On Sat, 8 May 2021 22:30:53 +0100, "Sean Charles (emacstheviking)" <objitsu at gmail.com> wrote:
> :- pred parse_cmd(command::out, list(char)::in, list(char)::out) is semidet.
> parse_cmd(Cmd)  —>
>     (
>         help_cmd(Cmd).   %<=== this is line 111
>         %['h','e','l','p'], skip_ws, eol, {Cmd=help}
>     ;
>         ['l','e','x'], skip_ws, eol, {Cmd=lex}
>     ;
>         ['a','s','t'], skip_ws, eol, {Cmd=ast}
>     ).
> 
> :- pred help_cmd(command::out, list(char)::in, list(char)::out) is semidet.
> 
> help_cmd(Cmd)  —>
>     ['h','e','l','p’],
>     skip_ws,
>     eol,
>     {Cmd=help}.
> 
> 
> >>> repl.m:111:   Disjunction has multiple clauses with solutions.
> 
> What does this means in English? I know what the disjunction is, it’s the call to help_cmd(),

No, that is not the disjunction. The disjunction is ( Disjunct1 ; Disjunct2 ; Disjunct3 ),
where Disjunct1 is the call to help_cmd().

> what I don’t get is why it has multiple solutions,

Because (a) the determinism of help_cmd() says it may generate a solution,
and (b) the compiler can see that either Disjunct2 and Disjunct3 may also
generate solutions.

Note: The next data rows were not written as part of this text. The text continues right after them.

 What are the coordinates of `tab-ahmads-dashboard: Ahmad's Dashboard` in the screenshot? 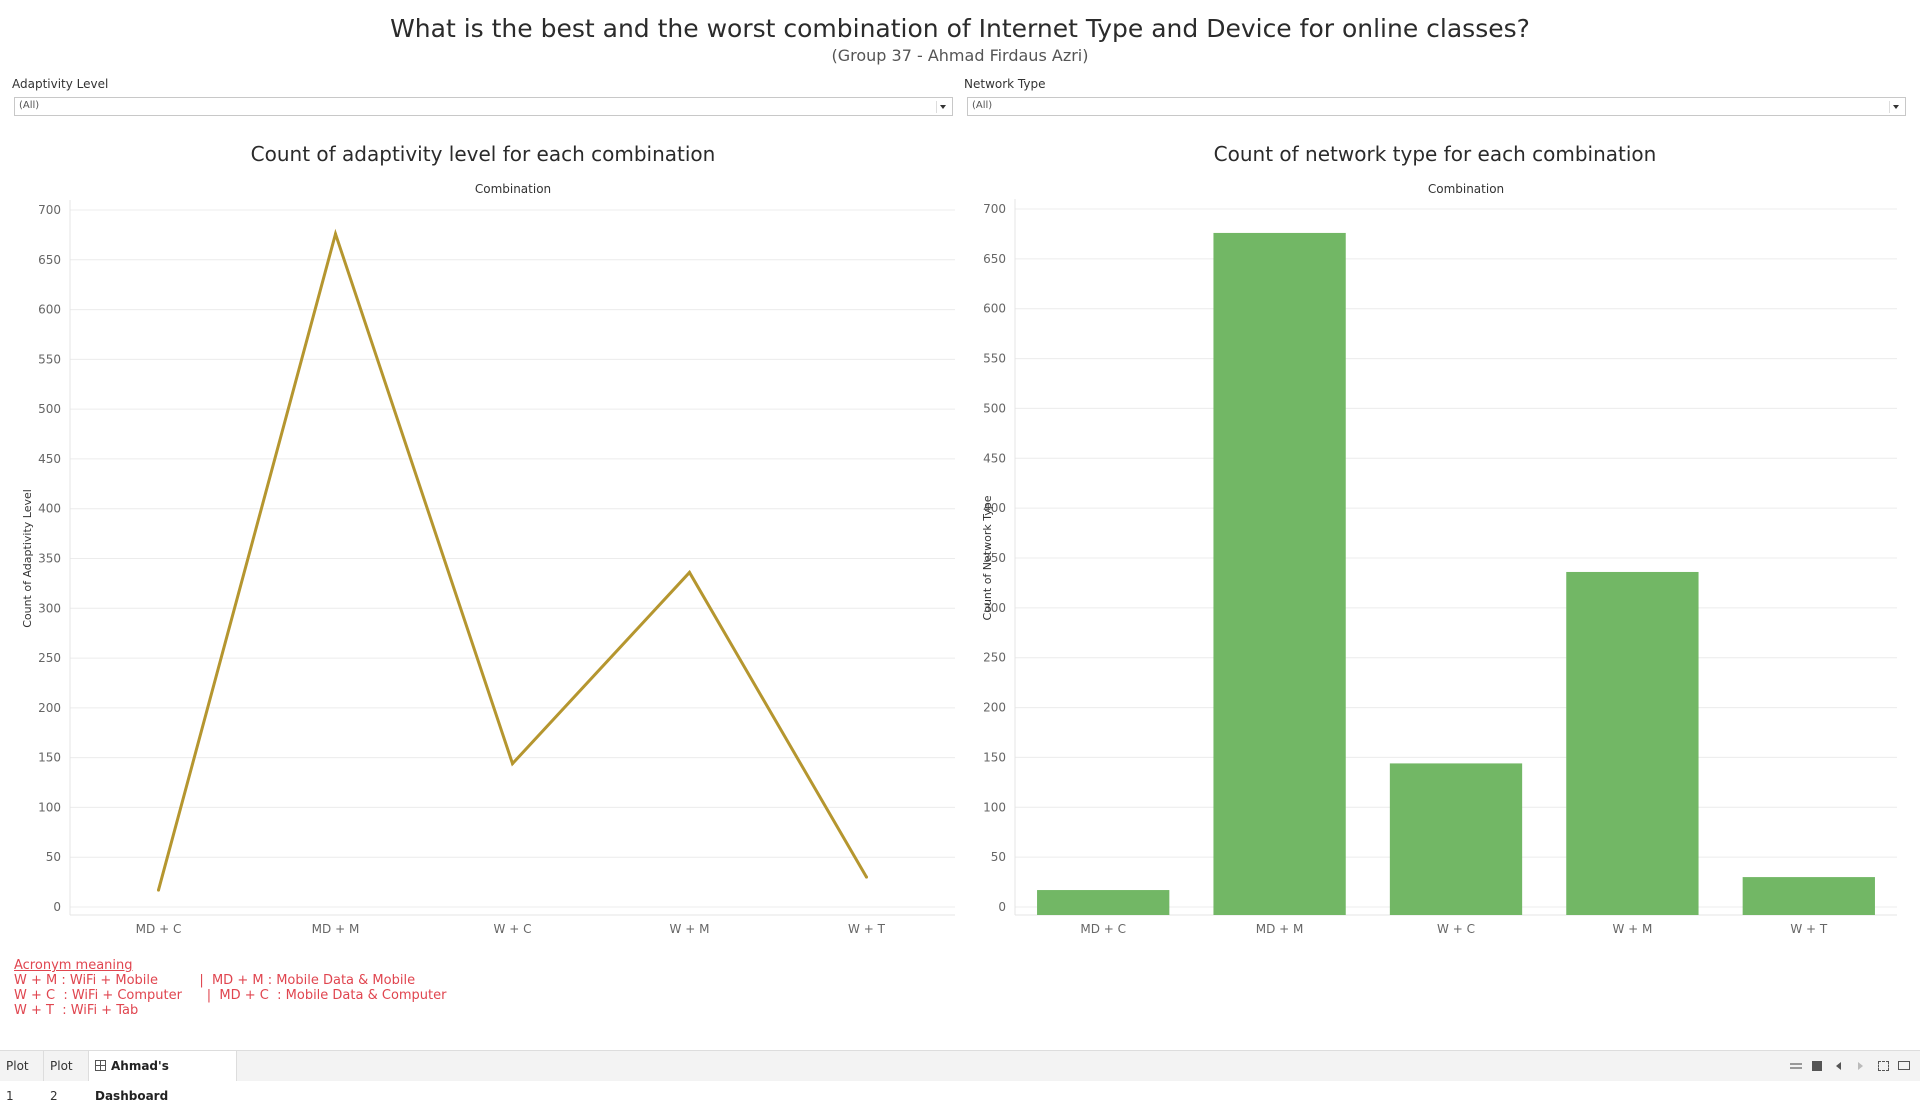 It's located at (163, 1077).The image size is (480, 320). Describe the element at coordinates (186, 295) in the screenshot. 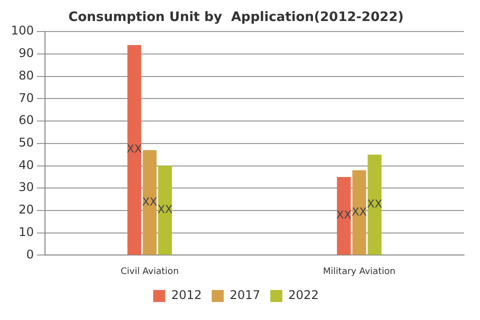

I see `legend-label: 2012` at that location.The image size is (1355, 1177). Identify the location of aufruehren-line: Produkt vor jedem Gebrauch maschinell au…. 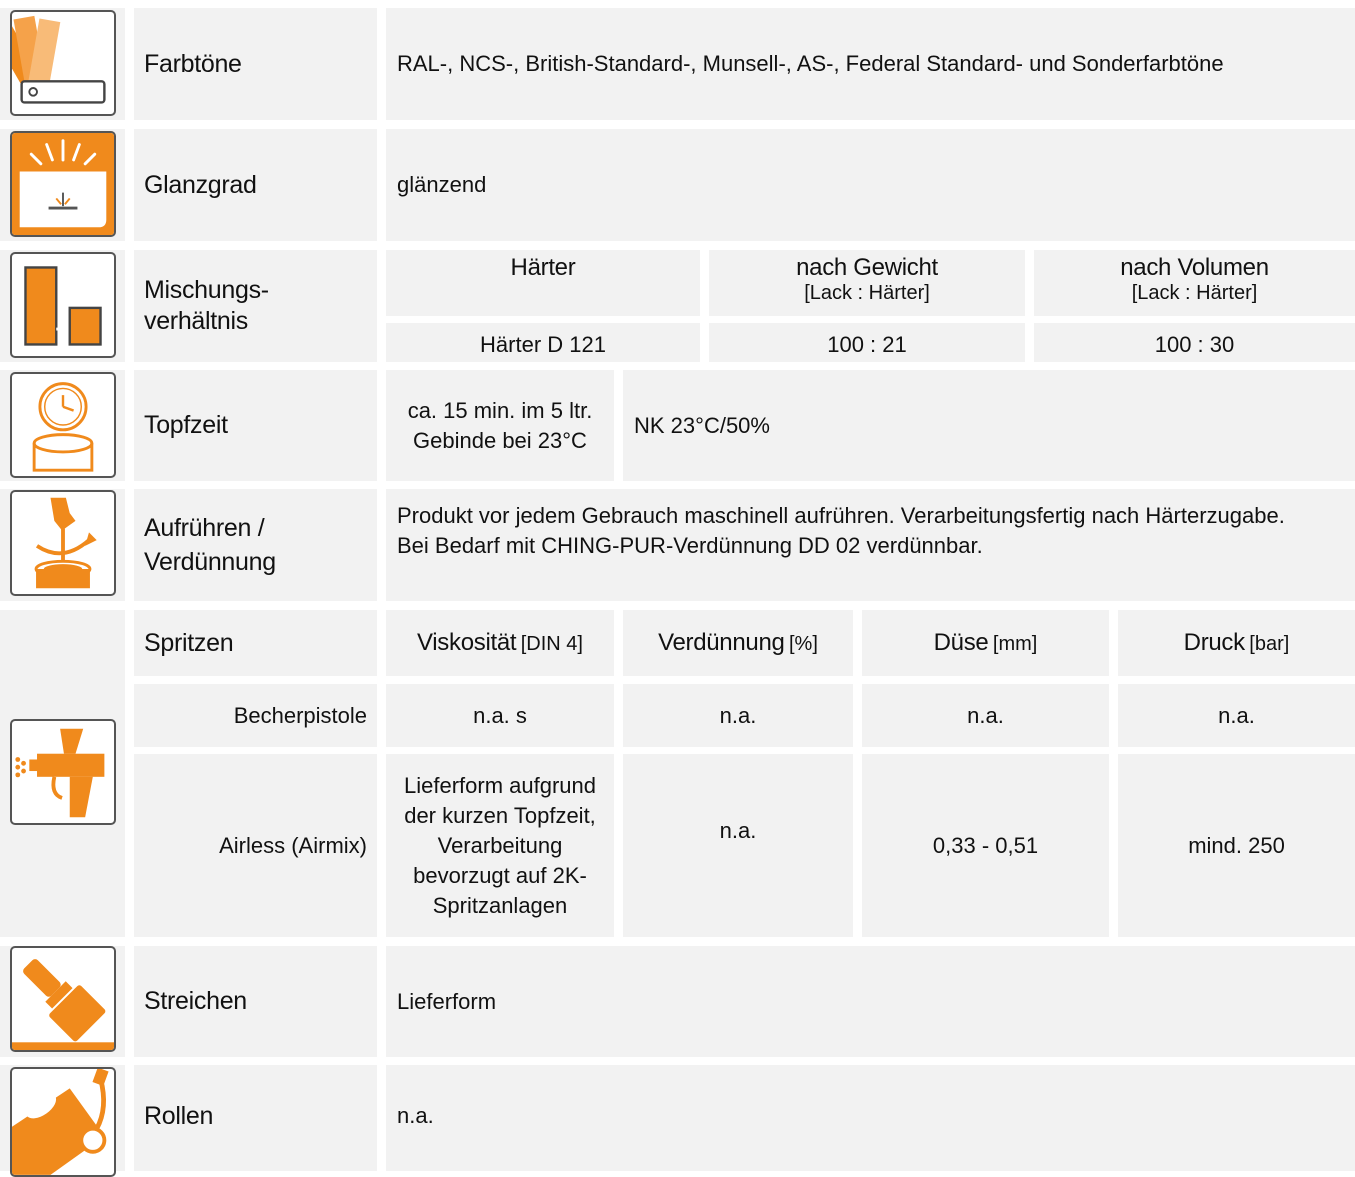
(841, 516).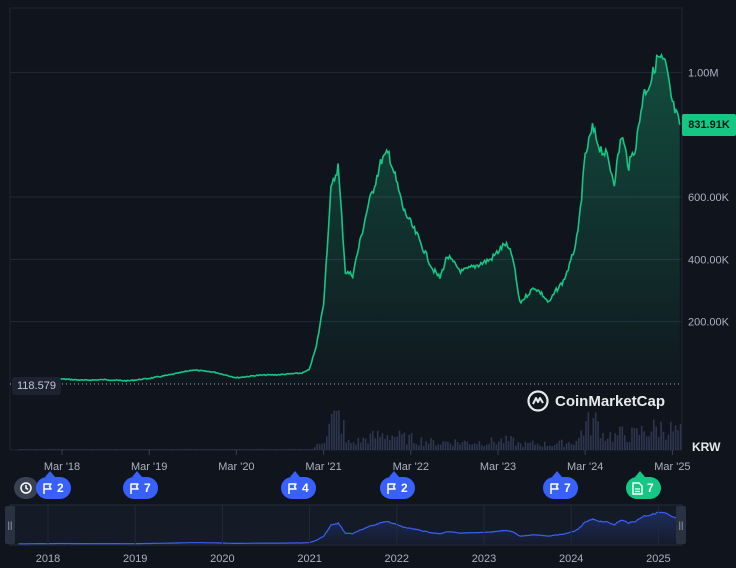 This screenshot has width=736, height=568. I want to click on navigator-area, so click(349, 528).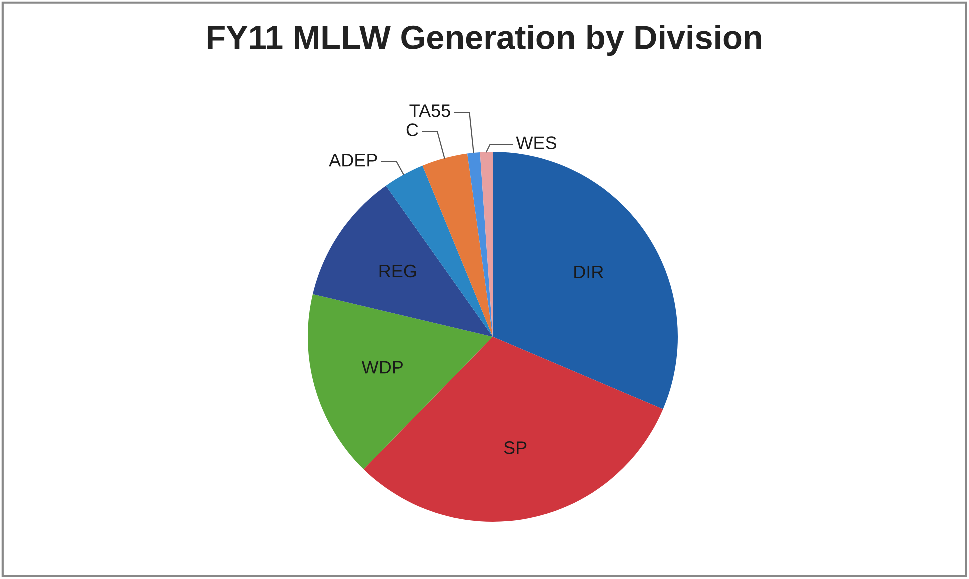  I want to click on slice-label: DIR, so click(589, 272).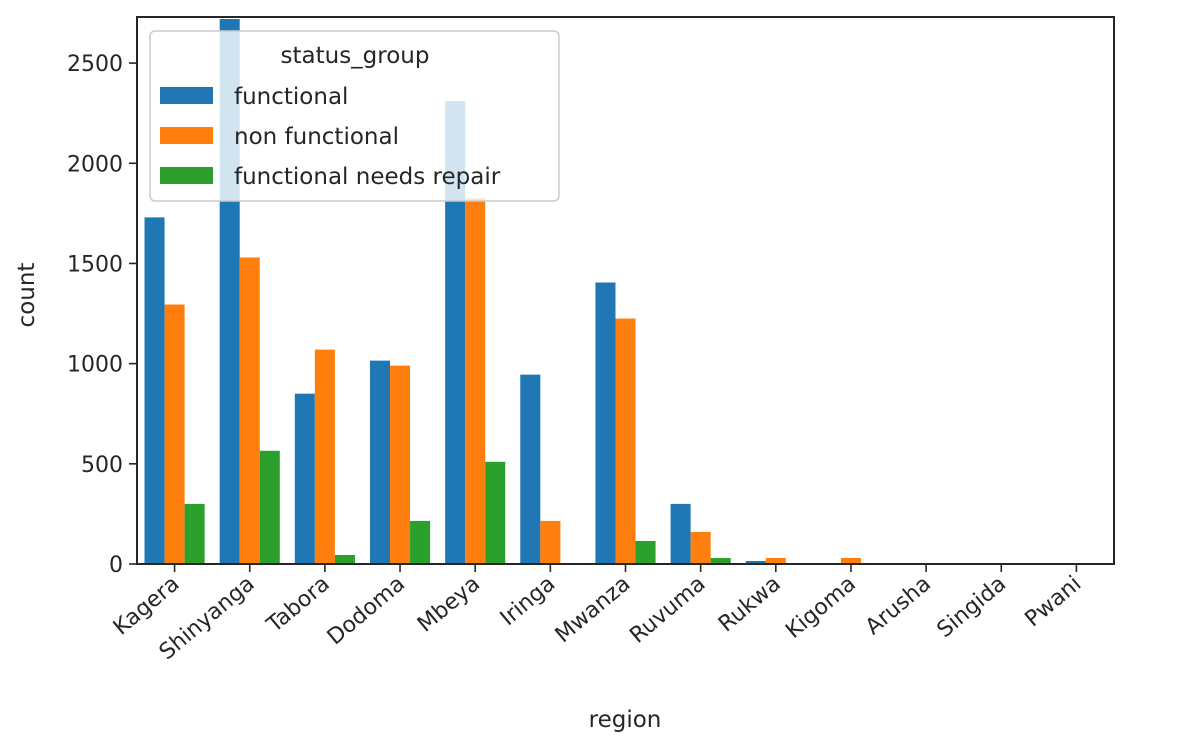 The image size is (1199, 740). What do you see at coordinates (420, 542) in the screenshot?
I see `bar-functional-needs-repair-dodoma` at bounding box center [420, 542].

That means that the compiler cannot rule out the
possibility that the disjunction will generate *more than one* solution
for a given input.

Before you moved moved the code recognizing the help command
into a separate predicate, the compiler could see, when analyzing
parse_cmd, that each disjunct unified the first char in the second arg list
with a distinct value. That made the disjunction a switch on that char,
and this told the compiler that at runtime, at most one disjunct
can generate solutions. Moving the test for 'h' into a separate
predicate hid this info from the compiler, which why you now get
that error.

Mercury's rules for determinism are simple, because humans
find complex rules unpredictable. And even complex rules
wouldn't be guaranteed to read programmers minds, as you
seem to expect the compiler to do in this case, because
in the fully general case, a determinism analysis can be fully accurate
(meaning it computes the tightest possible determinism for every
possible piece of code) only if it can solve the halting problem,
which is provably impossible.

I think you need to read section 6.2 of the reference manual,
and judging by earlier emails, the Prolog to Mercury transition guide
as well.

Zoltan.